Измученная процедурой и тяжелым разговором, она повернулась и пошла вниз по лестнице. Лили смотрела, как ее стройная фигура исчезает в темном коридоре, и какое-то время прислушивалась к утихающим в отдалении шагам. Затем она заметила краем глаза какое-то движение и поняла, что Йо тоже собирается уйти.
– Я возьму что-нибудь от боли, – хрипло сказал он, отстраняясь от Лили, которая испуганно схватила его за руку.
– Подожди, я с тобой!
Он покачал головой.
– Ни за что, мне нужно в Санкт-Паули, тебе там делать нечего!
Лили досадливо прикусила изнутри щеку. Когда он, наконец, перестанет защищать ее от всего на свете, словно она фарфоровая куколка!
– Пожалуйста, я не хочу оставаться там одна! – прошептала она, указывая взглядом на кровать. Она чувствовала себя лишней. Семья Йо, которая с тихим плачем собралась вокруг Карла, нуждалась в покое – им было не до посторонних. Мгновение Йо сердился, затем со вздохом уступил.
– Хорошо, пойдем. Только чтобы я не слышал никаких жалоб!

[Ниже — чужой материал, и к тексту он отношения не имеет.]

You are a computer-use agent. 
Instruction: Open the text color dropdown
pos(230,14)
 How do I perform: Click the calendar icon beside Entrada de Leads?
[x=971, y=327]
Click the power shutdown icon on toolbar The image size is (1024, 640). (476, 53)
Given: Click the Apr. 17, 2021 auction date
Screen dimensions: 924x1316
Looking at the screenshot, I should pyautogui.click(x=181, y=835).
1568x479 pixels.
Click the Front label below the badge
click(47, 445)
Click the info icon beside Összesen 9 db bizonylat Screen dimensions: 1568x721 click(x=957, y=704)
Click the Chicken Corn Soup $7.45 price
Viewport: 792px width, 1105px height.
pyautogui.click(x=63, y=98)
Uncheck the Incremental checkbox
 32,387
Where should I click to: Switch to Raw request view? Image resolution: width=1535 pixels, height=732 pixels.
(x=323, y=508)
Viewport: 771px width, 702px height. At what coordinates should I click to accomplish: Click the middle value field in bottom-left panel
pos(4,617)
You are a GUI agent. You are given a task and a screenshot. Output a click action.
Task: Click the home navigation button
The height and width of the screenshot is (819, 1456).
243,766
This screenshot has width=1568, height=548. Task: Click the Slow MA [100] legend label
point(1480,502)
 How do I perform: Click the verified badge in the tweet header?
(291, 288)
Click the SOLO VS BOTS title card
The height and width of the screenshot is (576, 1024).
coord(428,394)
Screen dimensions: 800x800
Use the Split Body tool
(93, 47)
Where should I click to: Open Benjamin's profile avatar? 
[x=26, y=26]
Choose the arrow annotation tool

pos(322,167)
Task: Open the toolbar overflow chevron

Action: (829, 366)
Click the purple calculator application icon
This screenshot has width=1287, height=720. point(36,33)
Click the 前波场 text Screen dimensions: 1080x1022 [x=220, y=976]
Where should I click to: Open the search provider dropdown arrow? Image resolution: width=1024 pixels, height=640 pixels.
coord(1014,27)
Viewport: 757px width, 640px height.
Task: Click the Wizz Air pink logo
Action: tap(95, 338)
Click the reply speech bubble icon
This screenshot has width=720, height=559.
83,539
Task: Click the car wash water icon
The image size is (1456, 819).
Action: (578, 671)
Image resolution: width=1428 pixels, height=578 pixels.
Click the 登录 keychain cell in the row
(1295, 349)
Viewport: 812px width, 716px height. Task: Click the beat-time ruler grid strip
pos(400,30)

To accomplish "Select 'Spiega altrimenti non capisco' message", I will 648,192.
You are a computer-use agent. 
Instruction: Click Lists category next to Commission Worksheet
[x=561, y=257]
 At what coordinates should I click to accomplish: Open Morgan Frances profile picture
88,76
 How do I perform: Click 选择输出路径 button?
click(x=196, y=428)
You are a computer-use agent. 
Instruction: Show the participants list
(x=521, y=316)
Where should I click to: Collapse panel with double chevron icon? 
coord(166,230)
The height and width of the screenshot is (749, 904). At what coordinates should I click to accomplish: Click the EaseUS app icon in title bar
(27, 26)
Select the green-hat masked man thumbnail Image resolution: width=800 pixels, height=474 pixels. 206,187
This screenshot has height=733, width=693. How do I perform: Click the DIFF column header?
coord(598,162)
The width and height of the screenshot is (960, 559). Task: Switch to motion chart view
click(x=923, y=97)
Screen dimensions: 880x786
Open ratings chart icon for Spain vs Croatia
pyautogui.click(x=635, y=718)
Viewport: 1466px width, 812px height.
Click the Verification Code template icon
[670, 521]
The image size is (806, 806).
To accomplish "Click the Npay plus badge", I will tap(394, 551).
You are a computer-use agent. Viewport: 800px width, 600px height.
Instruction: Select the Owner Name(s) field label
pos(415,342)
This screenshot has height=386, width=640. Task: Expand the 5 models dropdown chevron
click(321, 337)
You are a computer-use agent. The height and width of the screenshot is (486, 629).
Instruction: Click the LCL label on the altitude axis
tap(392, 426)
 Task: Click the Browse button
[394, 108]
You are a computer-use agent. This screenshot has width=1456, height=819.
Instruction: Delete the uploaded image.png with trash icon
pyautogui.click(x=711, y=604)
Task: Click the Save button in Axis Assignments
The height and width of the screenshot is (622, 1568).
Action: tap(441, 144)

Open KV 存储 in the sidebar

– Разве я когда-нибудь жаловалась? – обиженно возразила она, но он уже шагал вниз по лестнице. Лили осторожно прикрыла за собой дверь, бросив последний взгляд на бледное личико Карла. Сердце ее болезненно сжалось.
* * *
На улице Йо остановился на мгновение и вытер лоб, ожидая Лили, которая отстала от него из-за того, что в своем громоздком платье не могла идти так быстро, как он. Ему нужно было успокоиться, но внутри все так и кипело. Беспокойство за Карла превратилось в бушующий гнев. Почему мальчишка вечно не слушался его, зачем было лезть к бродячим собакам?